Living coelacanths sit in the genus Latimeria, and their lineage reaches back hundreds of millions of years. Finding a diverse spread of late Triassic bones in Britain shows the group was doing well along near shore habitats at the time.
Prior analysis of Mawsonia (a giant, prehistoric coelacanth) and its relatives gives ecological signals that mawsoniids often favored brackish or fresh water settings, which fits the shallow coastal picture.
Many of the newly recognized bones had been filed under Pachystropheus, a small thalattosaur from the same rocks.
The confusion makes sense because isolated skull and jaw parts can look similar when time and abrasion wear them down.
“During his Masters in Palaeobiology at Bristol, Jacob realized that many fossils previously assigned to the small marine reptile Pachystropheus actually came from coelacanth fishes,” said Professor Mike Benton from the University of Bristol.
That realization prompted a tour of museum collections across the country to check labels and compare anatomy.
These fossils come from the Rhaetian stage, the very end of the Triassic, when the Bristol Channel area was a chain of low islands in a shallow, tropical sea.
The rock unit, called the Westbury Formation, preserves storm-swept layers known as bone beds.
Those layers trap a jumble of fish, reptiles, and plant spores that point to coastlines and wetlands close by.
The coelacanth bones frequently appear with Pachystropheus, which suggests both lived and fed near the seafloor.
The team used micro-CT to peer inside several dense bones and map tiny canals for nerves and blood vessels. Those internal features match coelacanth anatomy, which helped separate fish pieces from reptile lookalikes.
They also compared the shape and surface texture of jaw and cheek bones with published descriptions of coelacanth species.
Subtle patterns, like the position of sensory canals and the form of joint surfaces, helped sort mawsoniid from latimeriid traits.
A robust clavicle, the largest single piece in the sample, hints at hefty fish moving along the Triassic coast. Other skull parts show a spread of sizes and ages, suggesting an actual community rather than a one-off carcass.
The paper documents multiple morphotypes for key bones, which likely means several species lived side by side.
It also means earlier workers were not wrong to hesitate, because isolated pieces can have changed shape with growth and wear.
Several specimens had sat in drawers since the late 1800s with names that made sense at the time. Early collectors did not expect to find coelacanths in these beds and often settled on more familiar reptile labels.

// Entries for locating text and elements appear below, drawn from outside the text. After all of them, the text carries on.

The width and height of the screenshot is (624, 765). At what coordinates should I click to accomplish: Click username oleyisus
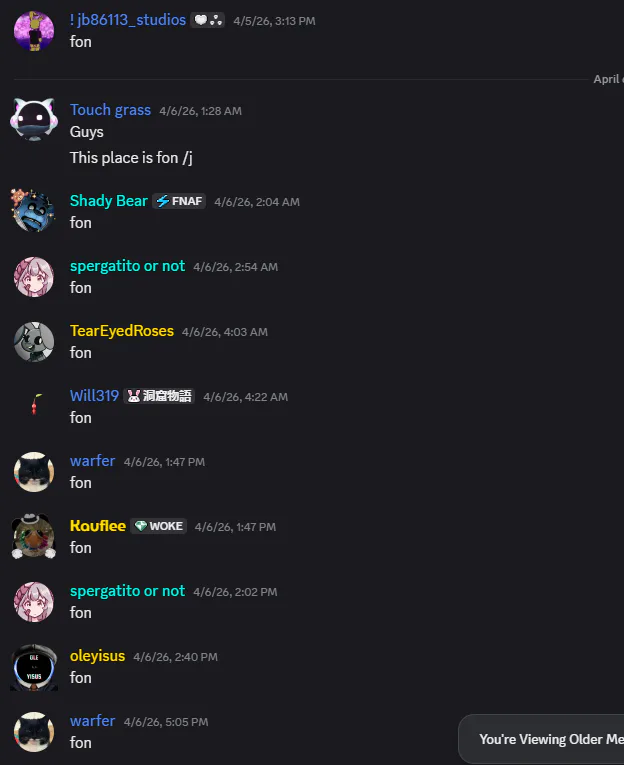(97, 656)
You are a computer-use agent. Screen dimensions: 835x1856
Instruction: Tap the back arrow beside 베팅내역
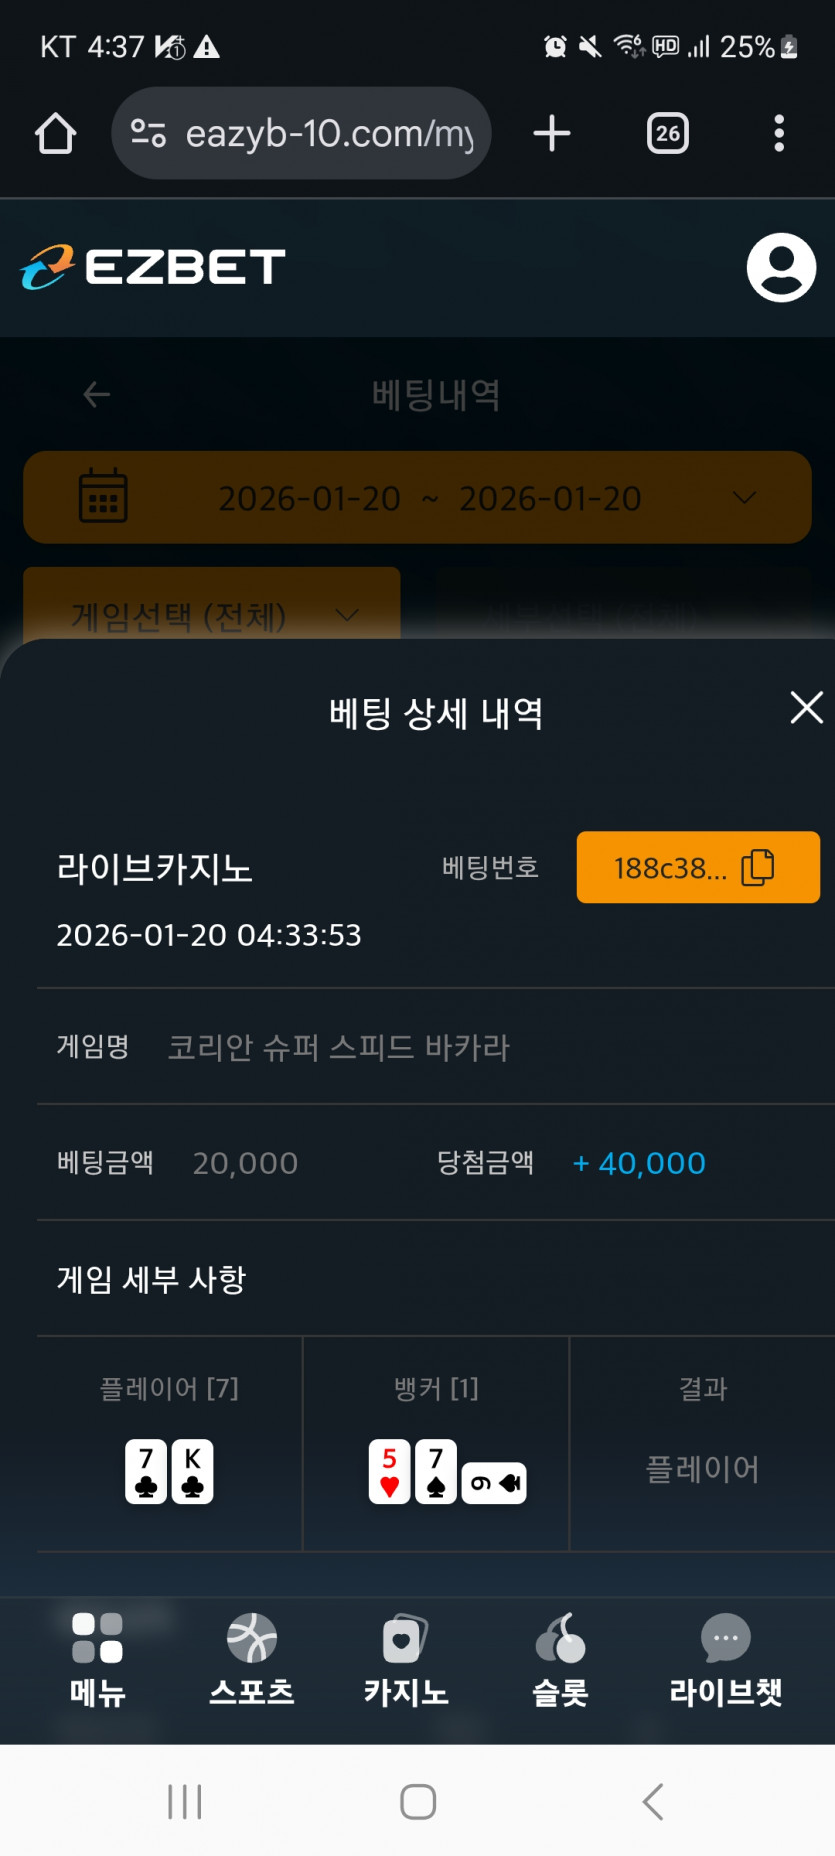click(x=96, y=394)
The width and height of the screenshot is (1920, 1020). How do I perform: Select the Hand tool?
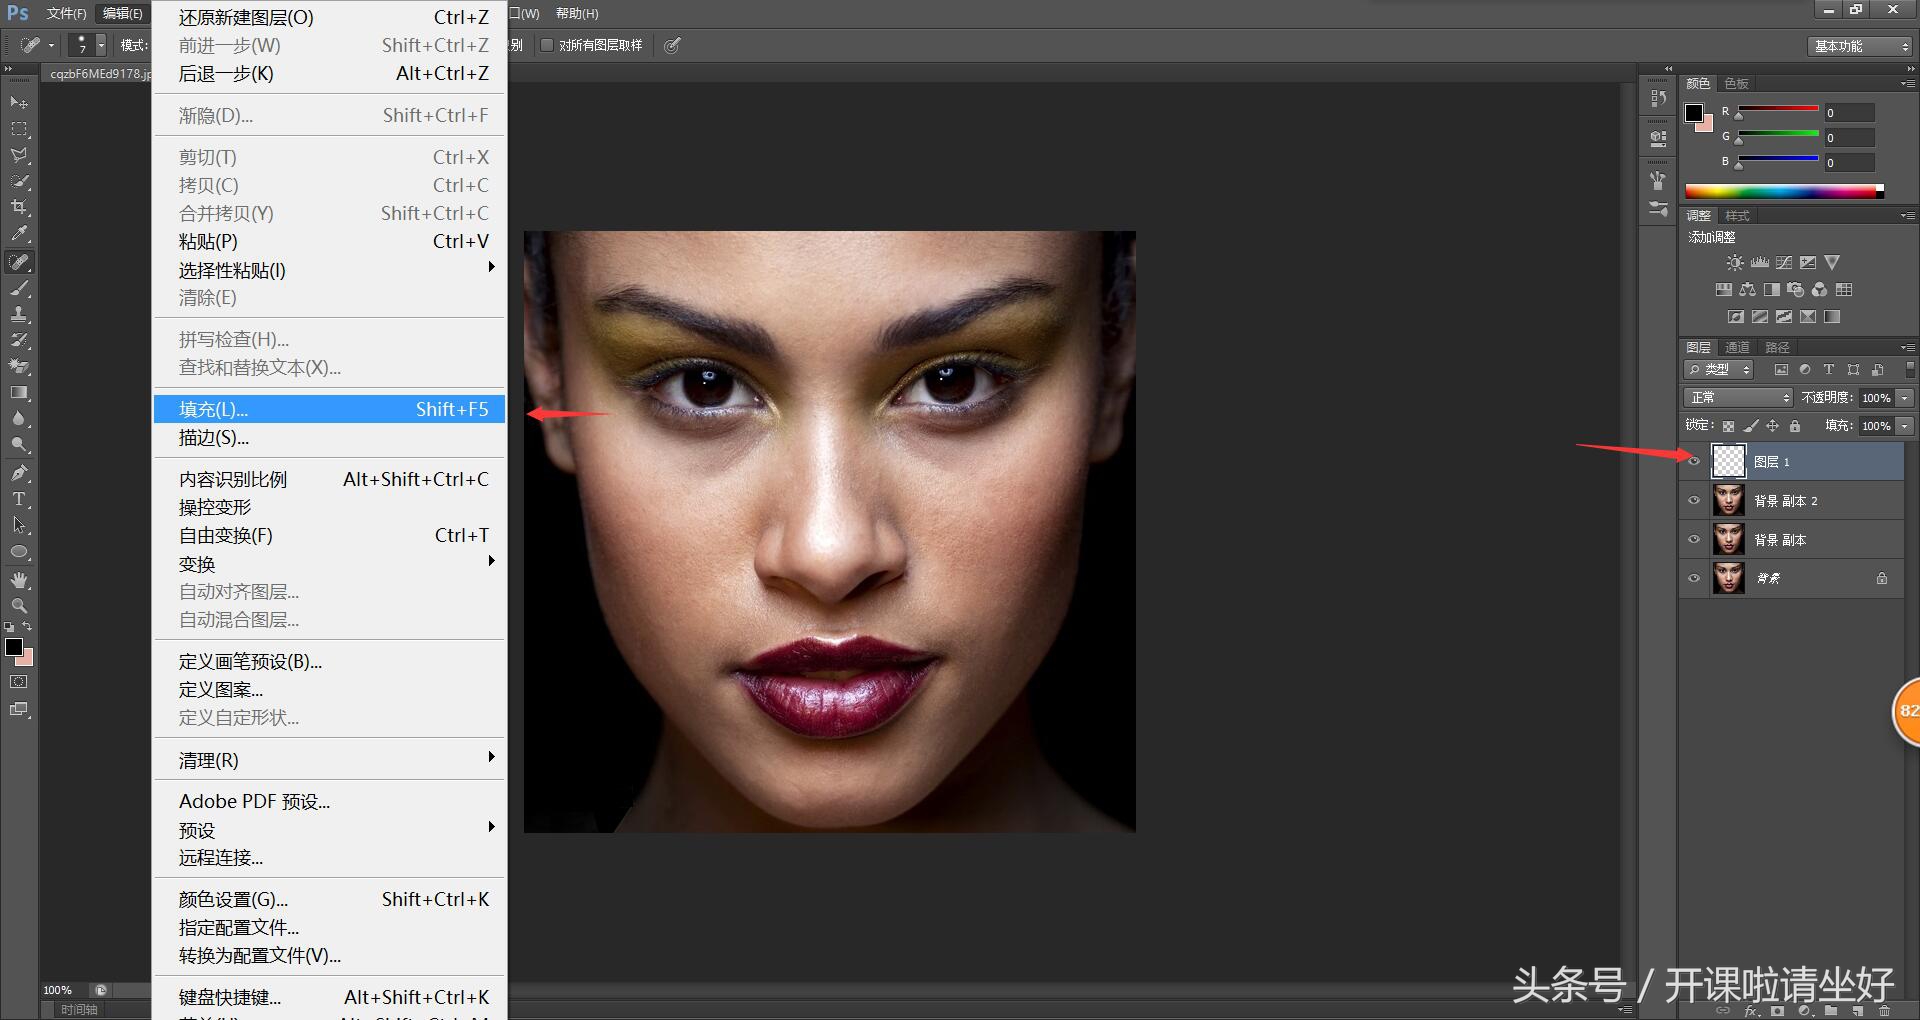(x=19, y=580)
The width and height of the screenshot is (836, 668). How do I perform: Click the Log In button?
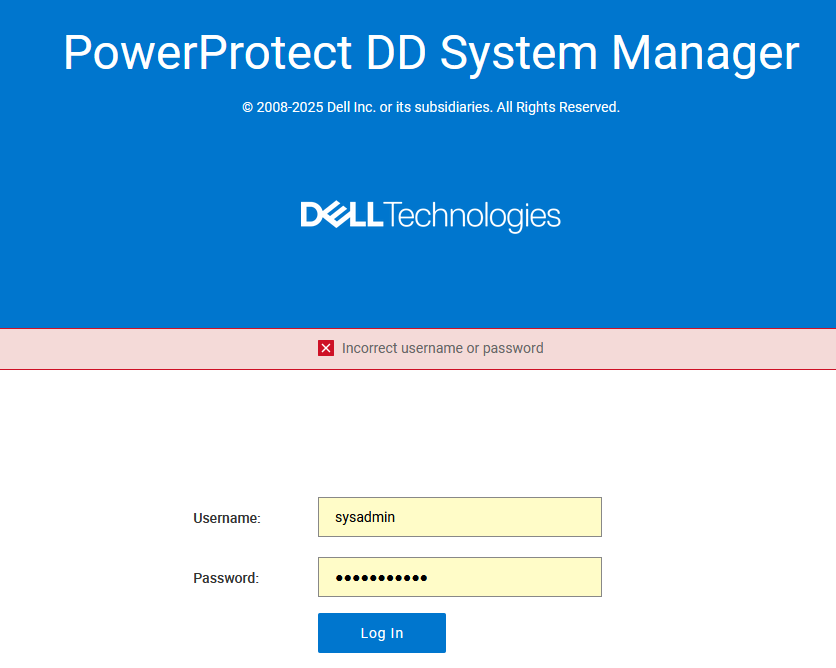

This study shows how curation, careful re-examination, and new imaging can turn old material into new science. It also highlights the value of detailed locality notes, which help connect a bone to a specific layer and environment.
Coelacanth bones are conservative in shape, so species level IDs are hard when only fragments survive.
Even so, the basisphenoid and jaw elements unearthed fit the mawsoniid pattern that becomes common later in the Jurassic and Cretaceous.
That continuity supports a slow changing head plan over tens of millions of years. It also strengthens the case that European coelacanths radiated along shorelines where rivers met the sea.
The living coelacanth story often starts in 1938 with a South African trawl and a phone call from a museum curator. An Indonesian population entered the record soon after.
Those modern sightings frame a lineage that survived in deep marine caves while its fossil cousins patrolled coastal flats.
The new British material fills a key moment just before the end Triassic crisis, when ecosystems were shifting fast.
This is a case study in how science self-corrects with new methods and fresh eyes. It also shows that museum collections are active research tools, not just shelves of curiosities.
The study is published in the Journal of Vertebrate Paleontology.